Input data
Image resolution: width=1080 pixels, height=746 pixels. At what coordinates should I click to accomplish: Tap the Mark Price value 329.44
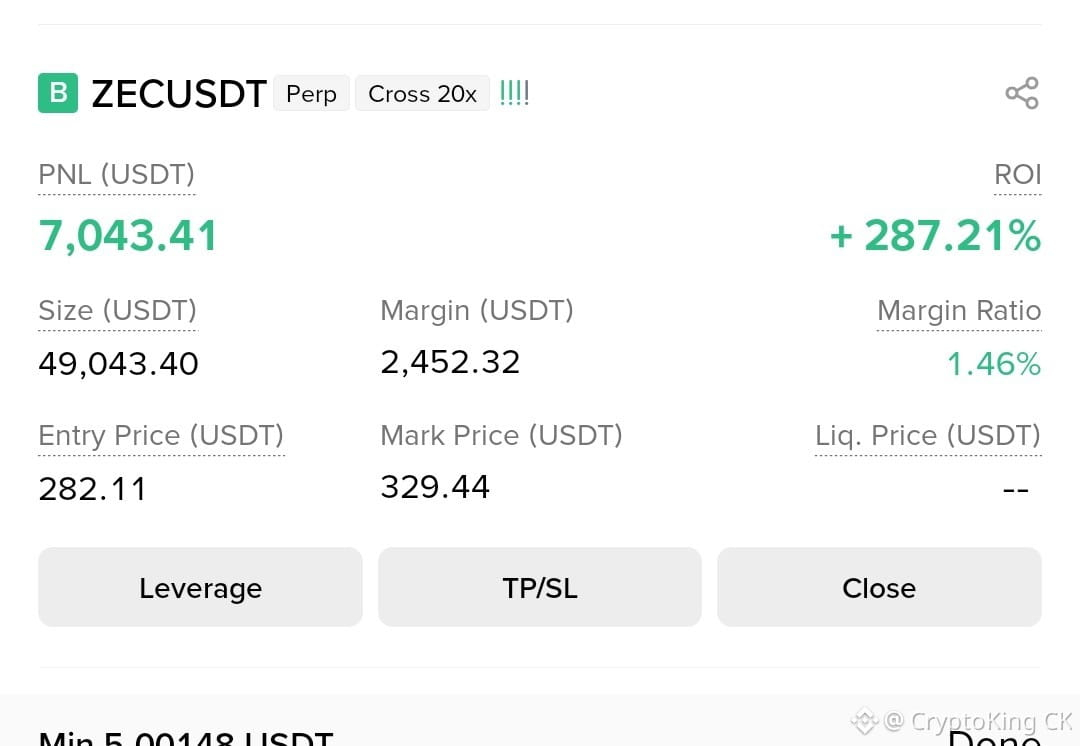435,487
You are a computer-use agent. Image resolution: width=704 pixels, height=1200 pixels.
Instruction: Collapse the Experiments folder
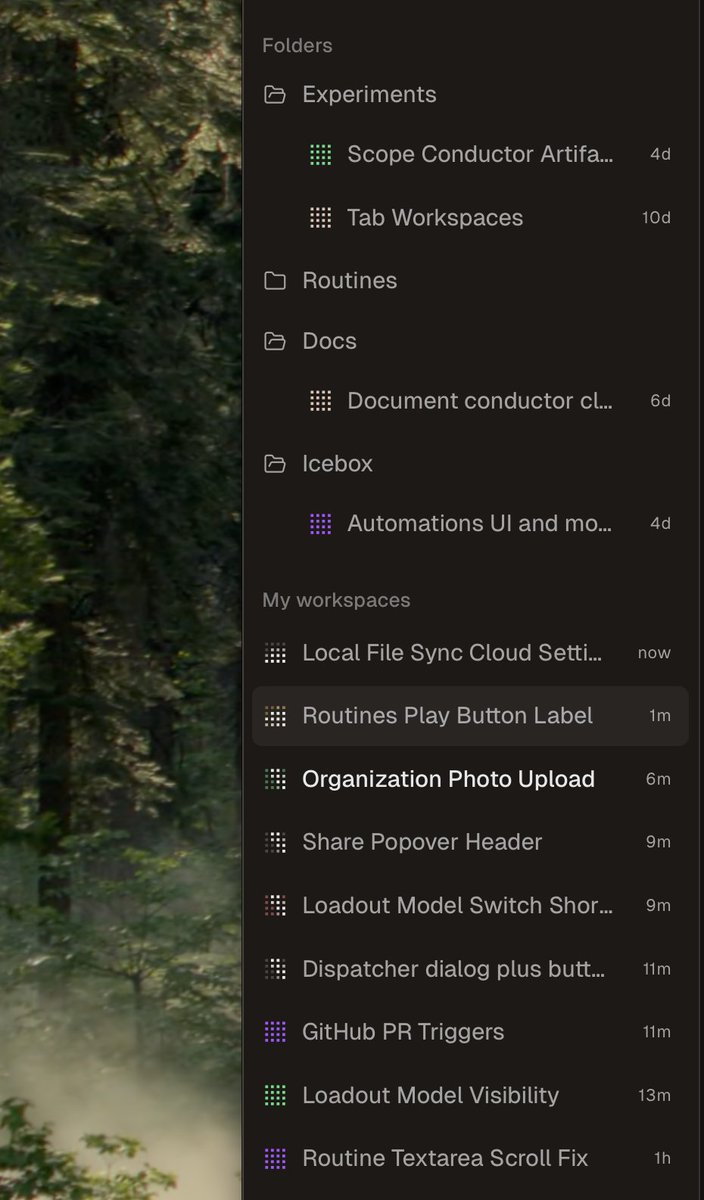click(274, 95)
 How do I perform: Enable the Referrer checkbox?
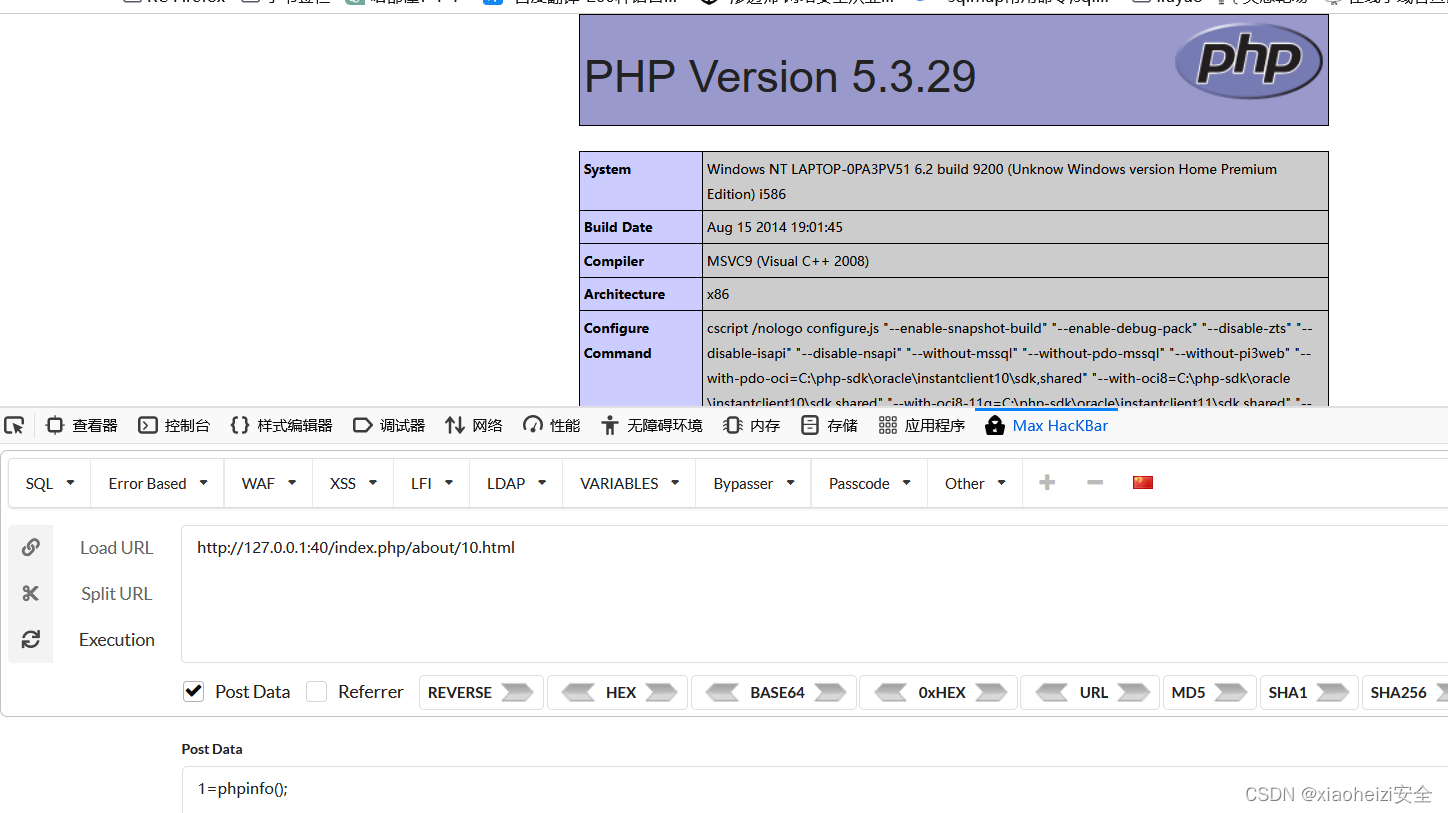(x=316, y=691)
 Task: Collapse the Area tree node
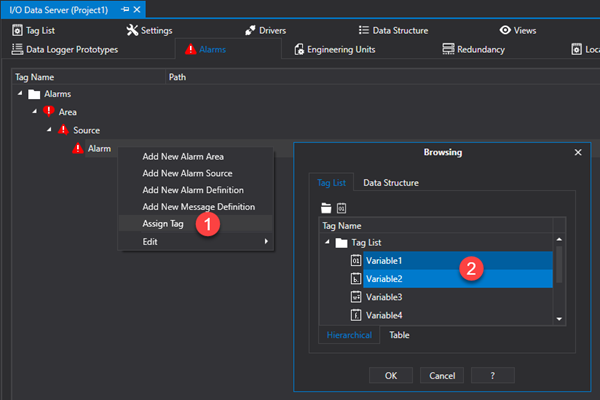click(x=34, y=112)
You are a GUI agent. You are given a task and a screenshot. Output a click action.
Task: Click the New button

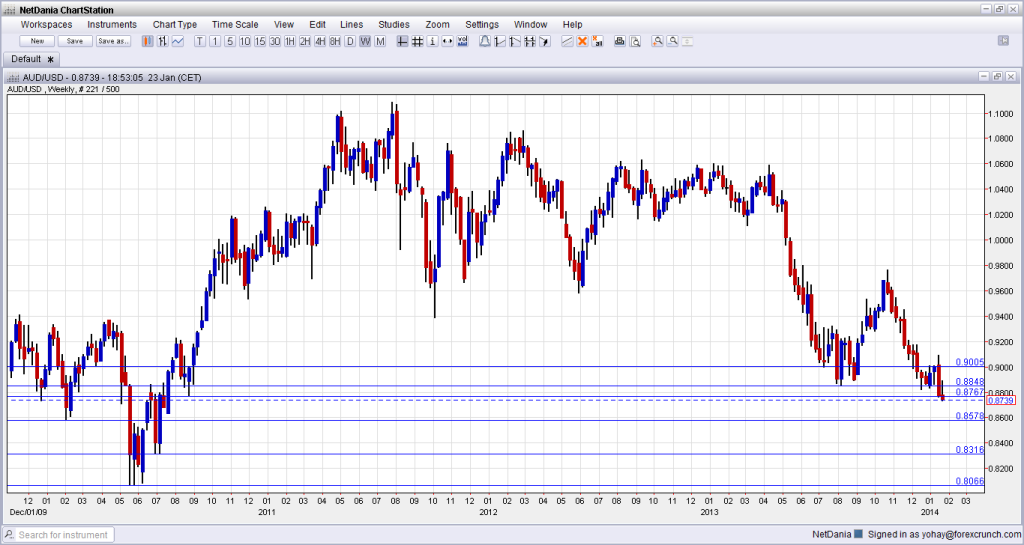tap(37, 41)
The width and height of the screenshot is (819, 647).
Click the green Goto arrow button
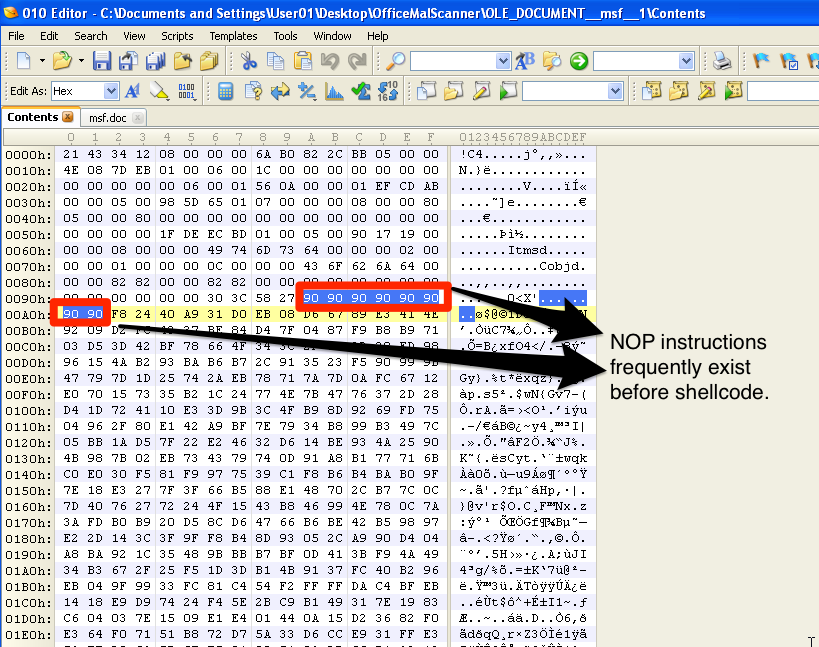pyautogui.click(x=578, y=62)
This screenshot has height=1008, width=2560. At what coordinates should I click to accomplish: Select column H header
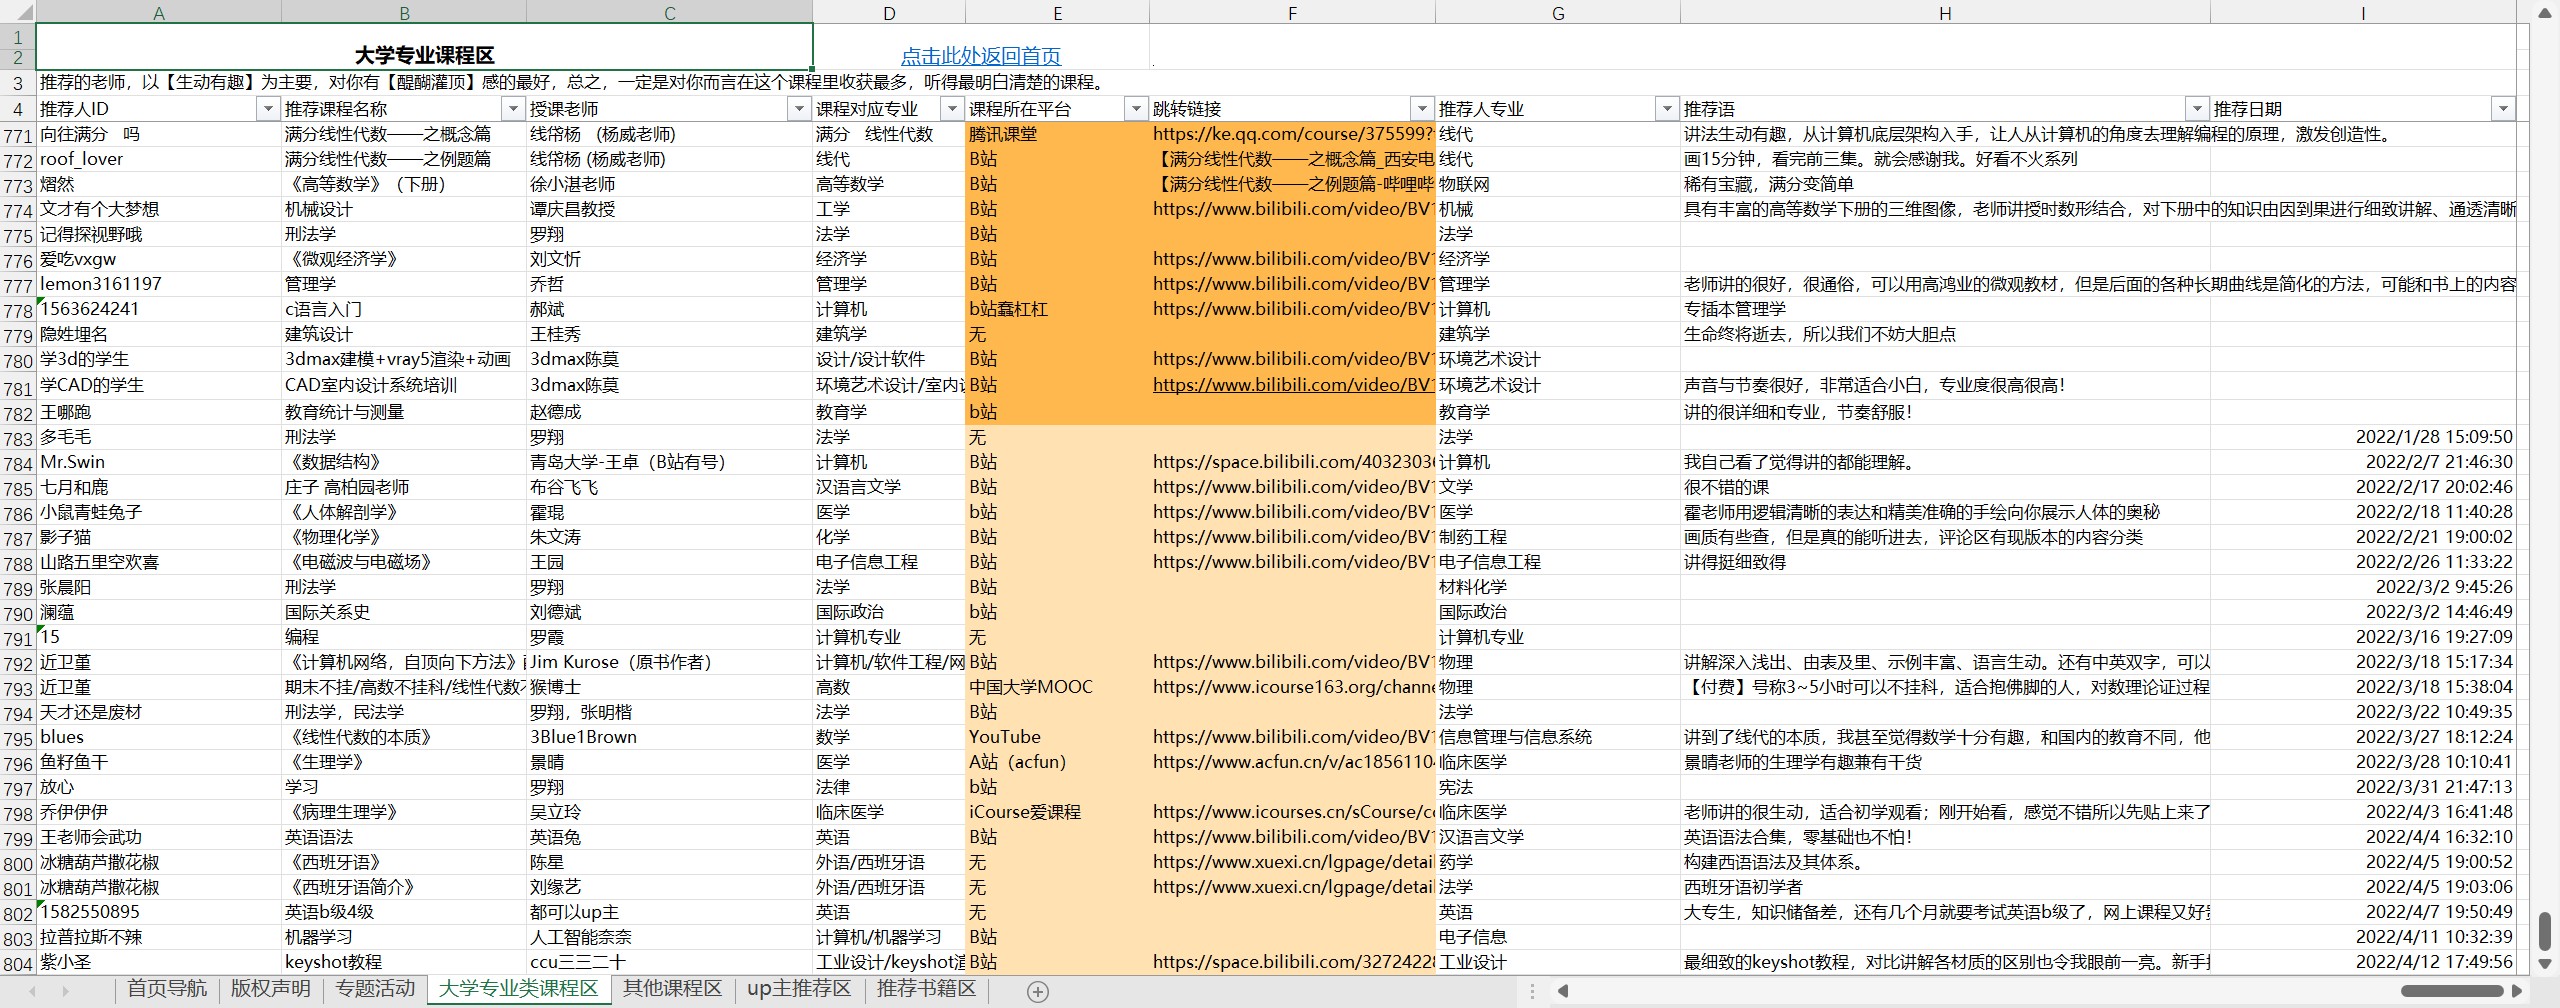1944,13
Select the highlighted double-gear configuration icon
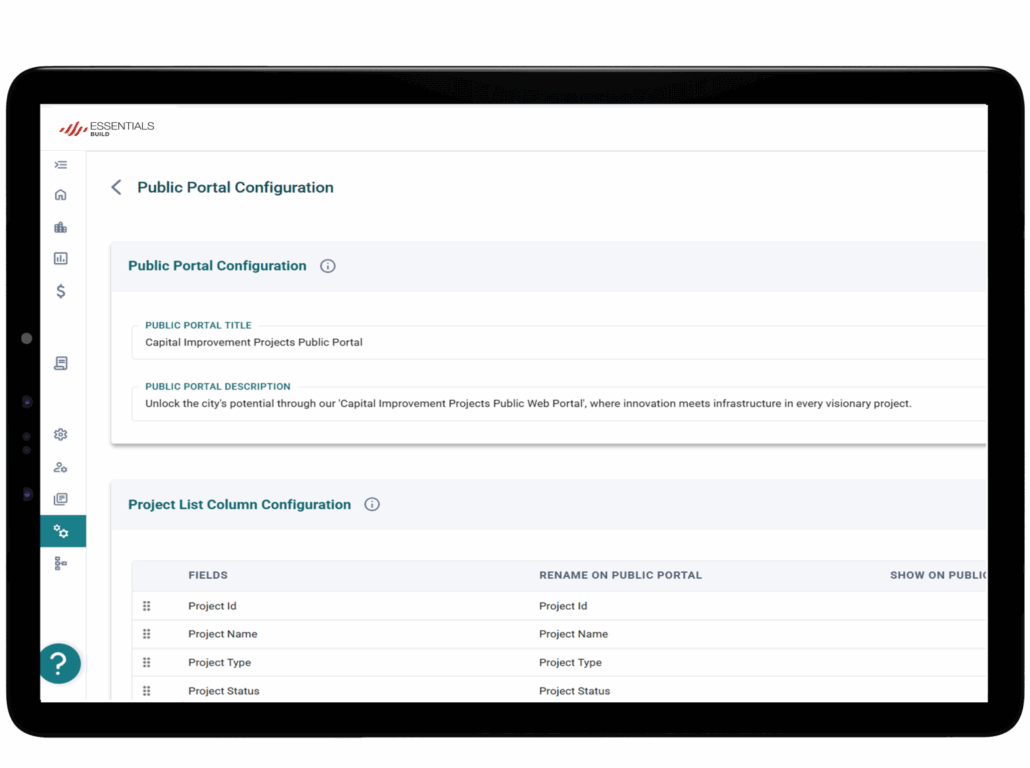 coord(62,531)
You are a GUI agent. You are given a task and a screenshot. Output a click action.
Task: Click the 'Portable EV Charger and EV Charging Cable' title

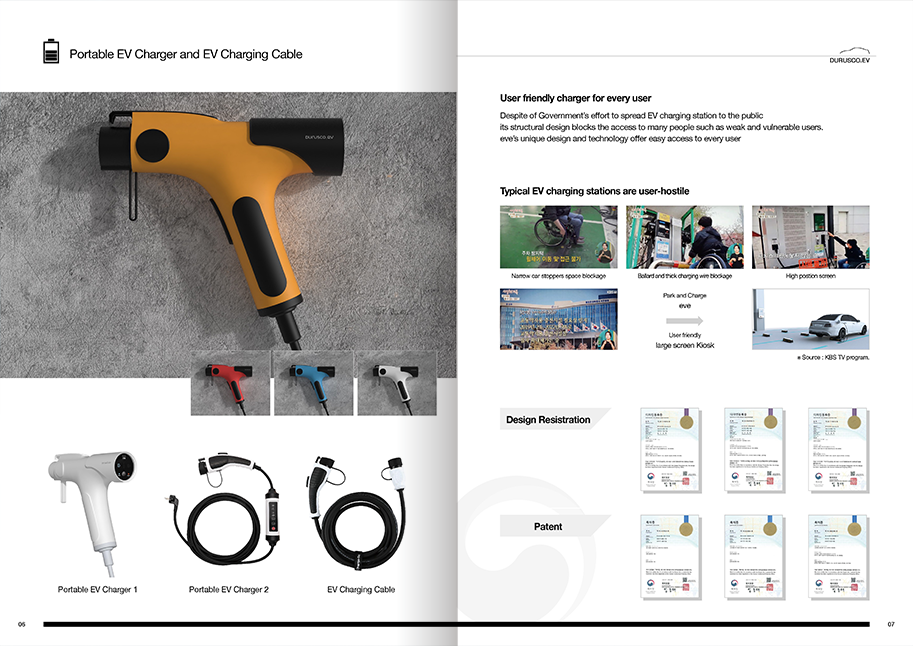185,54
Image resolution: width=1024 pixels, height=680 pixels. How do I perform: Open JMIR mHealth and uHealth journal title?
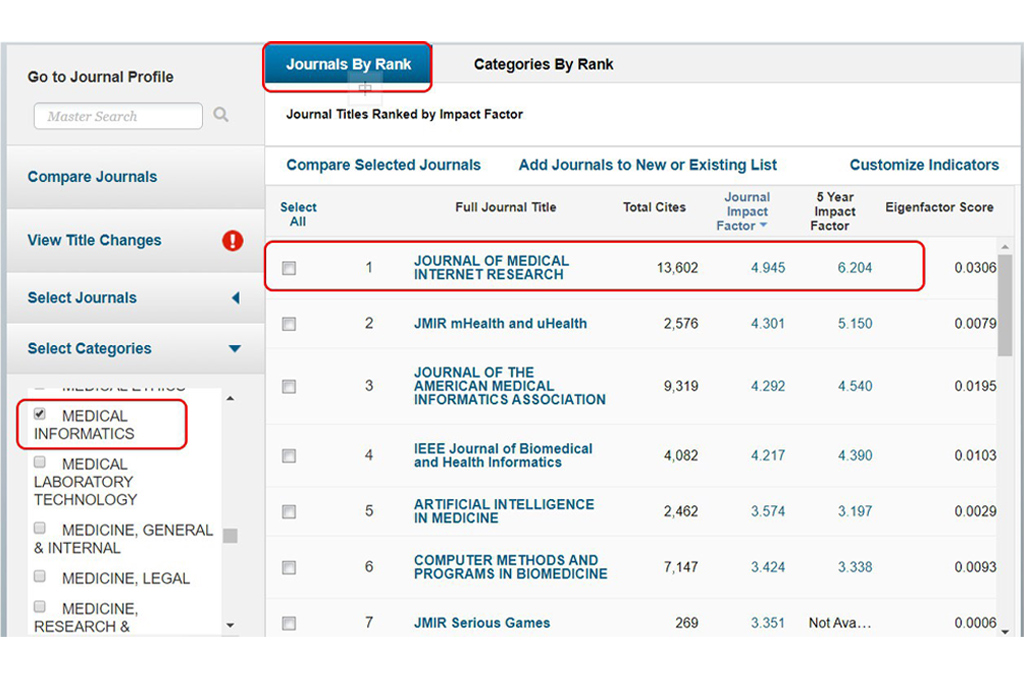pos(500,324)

Work to be completed
Once the line containing "Click the green Goto arrow button" is found, it and every line through the end of the records above should be output exactly, with no pictures.

Task output
Click the green Goto arrow button
pyautogui.click(x=578, y=62)
This screenshot has height=1008, width=2560. At what coordinates should I click to accomplish: Select column H header
1944,13
Select the highlighted double-gear configuration icon
 coord(62,531)
You are a GUI agent. You are given a task and a screenshot. Output a click action.
Task: Click the 'Portable EV Charger and EV Charging Cable' title

185,54
Image resolution: width=1024 pixels, height=680 pixels. How do I perform: Open JMIR mHealth and uHealth journal title?
pos(500,324)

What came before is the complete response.